El acuerdo de investidura ha recogido bien, desde mi punto de vista, las ganas de distensión de la mayoría de la población, y España se ha movido un poco de su anterior puesto inmovilista, en algunas formas al menos .
En paralelo van surgiendo diversas iniciativas de grupos de personas con ganas de articular ideas y acciones soberanistas que no tienen la independencia como un objetivo, pero que reconocen la existencia de un problema no lo suficientemente bien resuelto.
En el otro lado, la presencia consolidada del independentismo en el Parlamento Europeo y el Congreso, la constatación de que el independentismo no es un bloque ideológicamente unitario, la conciencia de que la unilateralidad no es una buena forma de actuar en el contexto histórico actual, son elementos que van convirtiendo las tensiones en un espacio gestionable.
Definitivamente la sociedad pedía este cambio de actitud y claramente es algo a celebrar.

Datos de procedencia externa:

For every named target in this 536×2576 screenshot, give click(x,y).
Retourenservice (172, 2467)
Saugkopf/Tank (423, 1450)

Quedan por desgracia las numerosas migajas de la acción de la justicia institucional. De las causas aún en curso y los resultados de las tristes sentencias. Los encarcelamientos de personas por causas colectivas siempre deja la sociedad resentida. Y la causa era y es colectiva, y promovida por medios pacíficos, o al menos democráticos.
Aquí sí que tenemos un hueso. Creo que la tensión no se puede rebajar sólo con salidas de los presos en el Parlamento, permisos derivados de los reglamentos penitenciarios, ni para entrevistas a periódicos, radios o televisiones. Un prisionero es un prisionero, un condenado por una administración de justicia que en principio actúa en nombre de toda la sociedad. En este punto radica la profunda desafección de muchos ciudadanos, yo incluido, en el funcionamiento de la justicia en este caso.

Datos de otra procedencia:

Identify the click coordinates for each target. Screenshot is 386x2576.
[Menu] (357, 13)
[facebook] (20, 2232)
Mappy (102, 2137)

Más criticable que la tan llamada judicialización del proceso es, en mi opinión, la utilización sesgada de la fuerza que da el Poder Judicial en un Estado de Derecho para fines partidistas, lo que en lenguaje más mediático se califica de lawfare. La campaña «Amnistía ahora!» Promovida recientemente por Òmnium Cultural pone justamente el dedo en la llaga de esta situación tan incómoda.
En cualquier caso debemos alegrarnos de este cambio de situación. Y en la medida que podamos debemos insistir en enriquecer los contenidos sobre los que dialogar.
Una de las propuestas más sólidas que provienen del soberanismo no independentista es la reiteradamente formulada por el prestigioso notario López Burniol que, si no yerro, resume en el reconocimiento de Cataluña como una nación, el reconocimiento de la exclusividad en las competencias de lengua y cultura , un límite claro en la solidaridad interterritorial, una agencia tributaria compartida, y al final, una consulta a la población sobre si está de acuerdo. Quizás es un máximo para algunos y un mínimo para otros, pero no deja de ser una excelente formulación de posibilidades a negociar. Quizás otras también lo pueden ser.
Los que saben plantear las preocupaciones en eslóganes también lo han acertado esta vez: del «sit and talk» ya conseguido, ahora tenemos que saber pasar al «talk and move».